When I actually look at his writings, lectures, and interviews, though, I find it striking that it is nearly impossible to pin any of these meanings on Cage himself. Naturally he never said it was a hoax or a joke, but he also never discussed 4′ 33″ as Dada, as theater, as a thought experiment, as the “apotheosis of twentieth-century music”, or as an example of Zen practice. He made remarks indicating that he wanted to make a point about silence, intention, and self, and in a pinch I suppose you could say that this was “an attempt to change basic human behavior”, but to my knowledge Cage never said outright that he wrote this piece in order to change anybody (not even himself).

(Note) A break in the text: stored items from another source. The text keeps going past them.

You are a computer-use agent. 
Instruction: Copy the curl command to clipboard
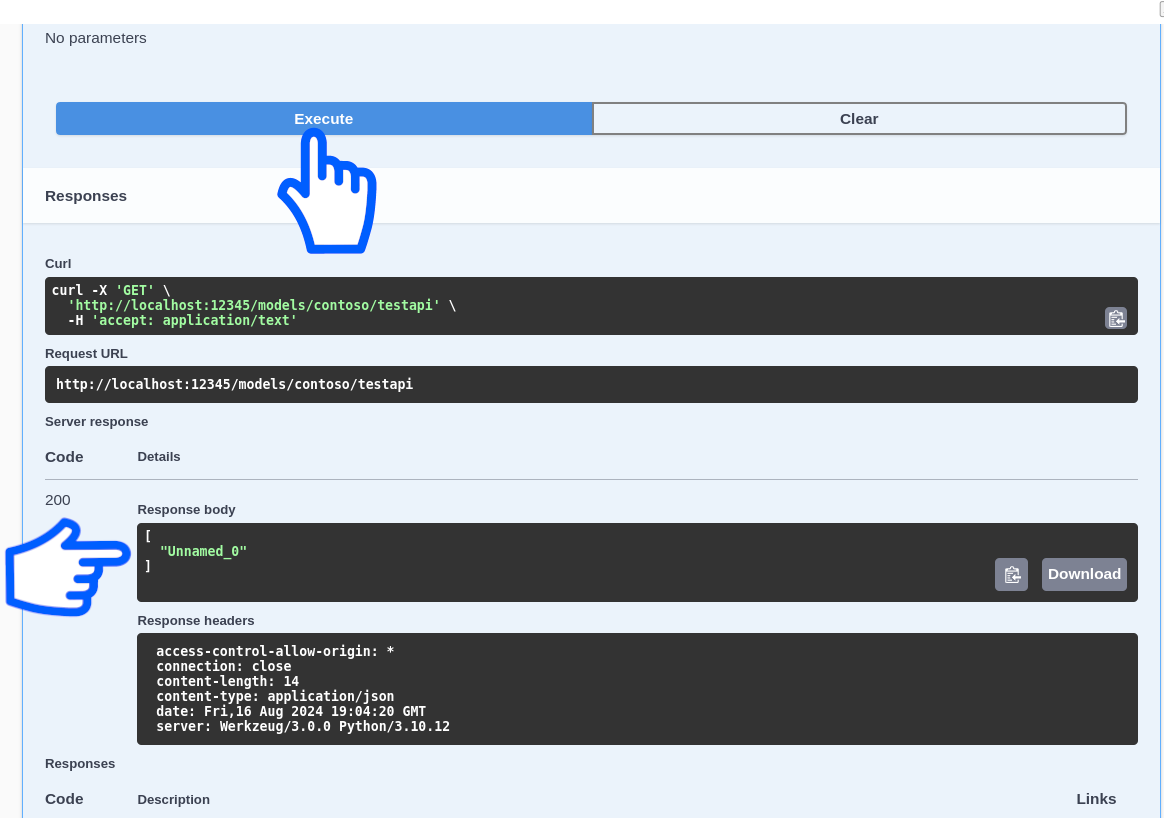(1115, 318)
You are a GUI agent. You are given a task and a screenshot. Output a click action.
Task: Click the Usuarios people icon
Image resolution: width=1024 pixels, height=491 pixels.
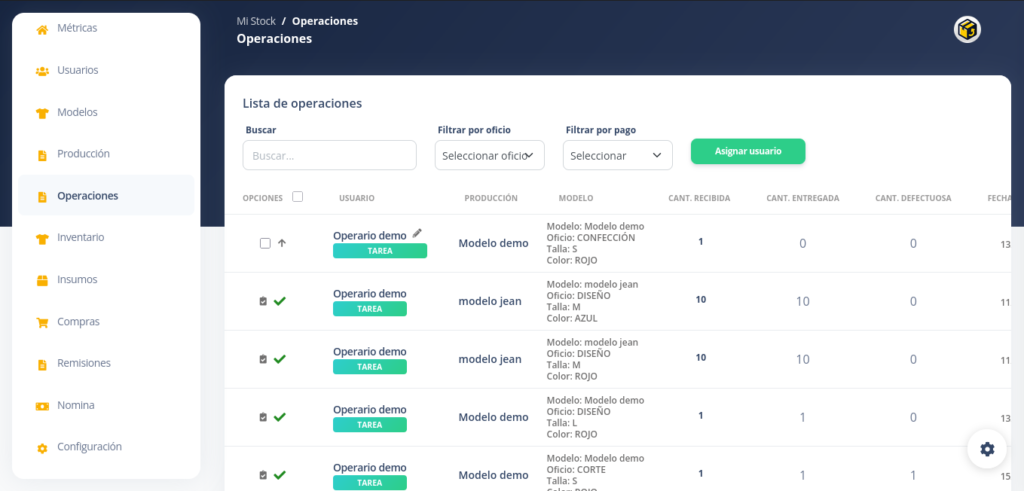42,71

Beyond this, all of these stories have left me unsatisfied because they don’t ring true to my understanding of John Cage as a composer. 4′ 33″, the silent piece that David Tudor premiered in 1952, has always bothered me in this way. It stands apart from the rest of Cage’s work because it seems so freighted with outside meaning, agendas, points to be made. I can think of no other work of Cage’s, and certainly no other work from the period around 1952, that is so didactic, that appears to rely on concepts and ideas for even its most basic understanding. Cage was a composer who created musical works and then went to the trouble to have them performed in order to find out what they would sound like. He had a curiosity about the world of sound, and composed music in order to listen to combinations of sound that he had never heard before. He could listen to the silence around him at any time, and did so often, with enjoyment, so creating a silent piece just for this purpose seems redundant. I can think of no other piece from this period in Cage’s career that makes me ask the question: What’s the point of composing this? I have struggled with finding a way to consider 4′ 33″ as a piece of music that John Cage composed—not because I have a hard time considering it as a piece of music, but because I have never been able to imagine John Cage composing it.

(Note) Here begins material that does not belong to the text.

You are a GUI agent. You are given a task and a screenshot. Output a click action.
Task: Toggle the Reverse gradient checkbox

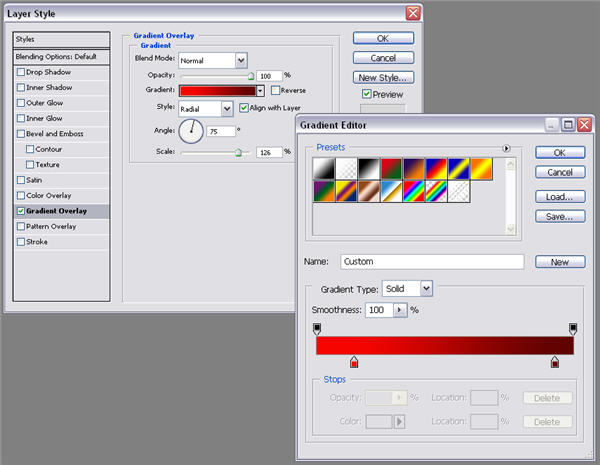pos(275,91)
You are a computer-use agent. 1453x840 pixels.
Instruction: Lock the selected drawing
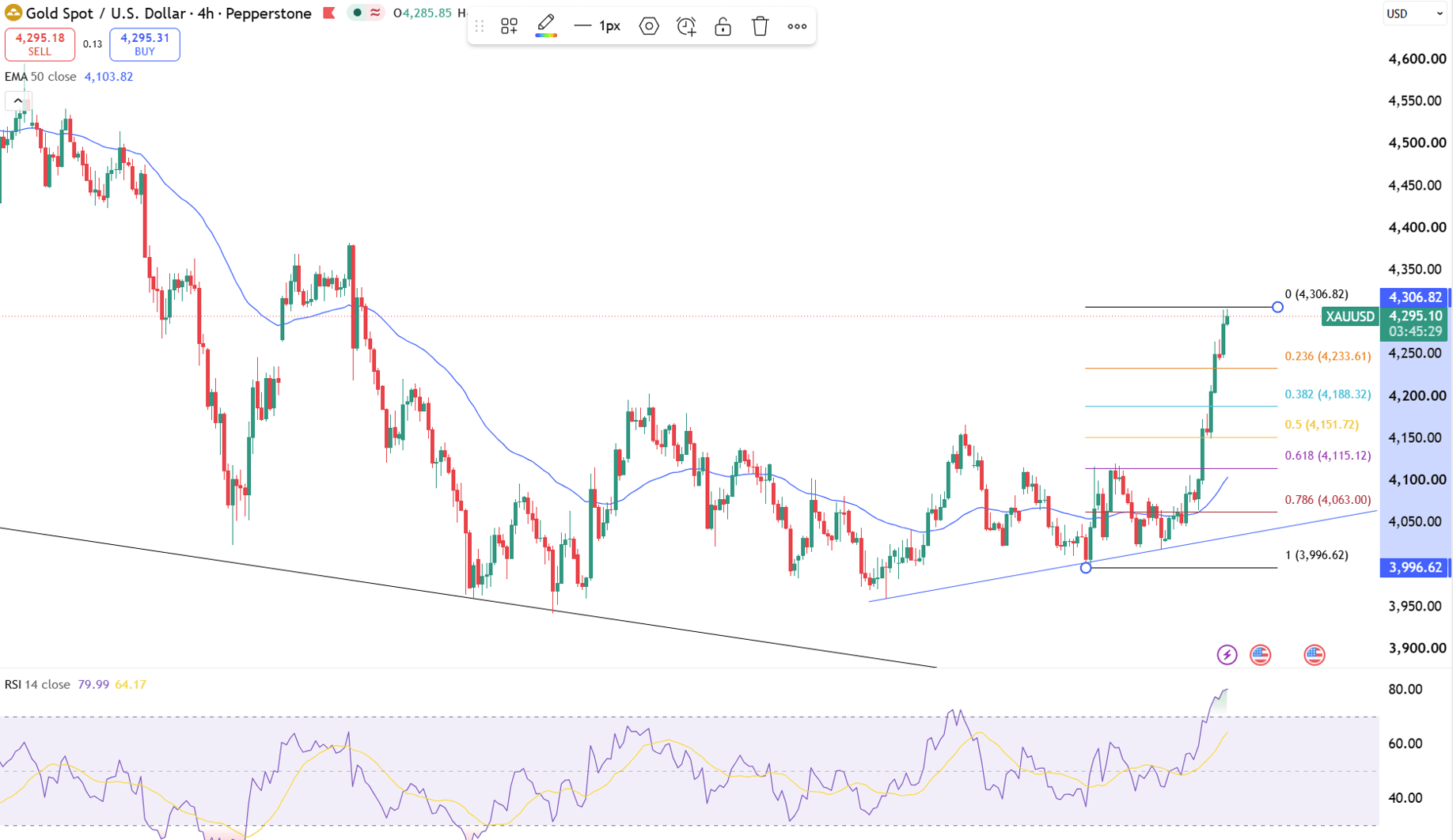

This series will be my story of Cage’s silent piece. My struggle with it has led me to consider more deeply the piece in the context of Cage’s life. So this will be my story about John Cage, about how he came to create a silent piece, what happened to him and to the piece once he created it. It will be my attempt to understand John Cage’s silent piece, not somebody else’s. My storytelling takes as its starting point the documentary evidence about the piece and what Cage said about it and did with it. If I am at all successful, it will be a story in which the main character—John Cage—makes sense.
§ § §
You may have noticed that I seem to be using 4′ 33″ and “silent piece” interchangeably. This is a misperception: for me, and in this series, they are not the same thing. This is a subtle point that I will develop more as the series goes on, but which is critical to the understanding of my story. Cage himself suggested this distinction, and he himself blurred it. He wrote remarkably little about 4′ 33″—almost nothing at all, really. He talked about it when asked in interviews, but most of the time his answers referenced “my silent piece”, not naming the specific composition. Many of these statements clearly refer to a more general attitude towards silence. Common usage has followed Cage’s lead, and today 4′ 33″ and “Cage’s silent piece” amount to the same thing; often both are just labels applied to statements about a general conception of silence itself.
But 4′ 33″, composed in 1952, was only one of Cage’s silent pieces. There are three others: Silent prayer (described in 1948, but never realized), 0′ 00″ (1962), and One3 (1989). Each of these four pieces was identified by Cage as being silent through its title or subtitle. When Cage talked about “my silent piece”, which one did he mean? Or did he mean all four? Or are these four pieces all variants of a single silent piece? We might consider that there was one piece that was rethought and reimagined over a period of forty years. Is that how Cage thought of it? The fact that there are four silent pieces is not often realized, but it can alter our personal understanding of 4′ 33″.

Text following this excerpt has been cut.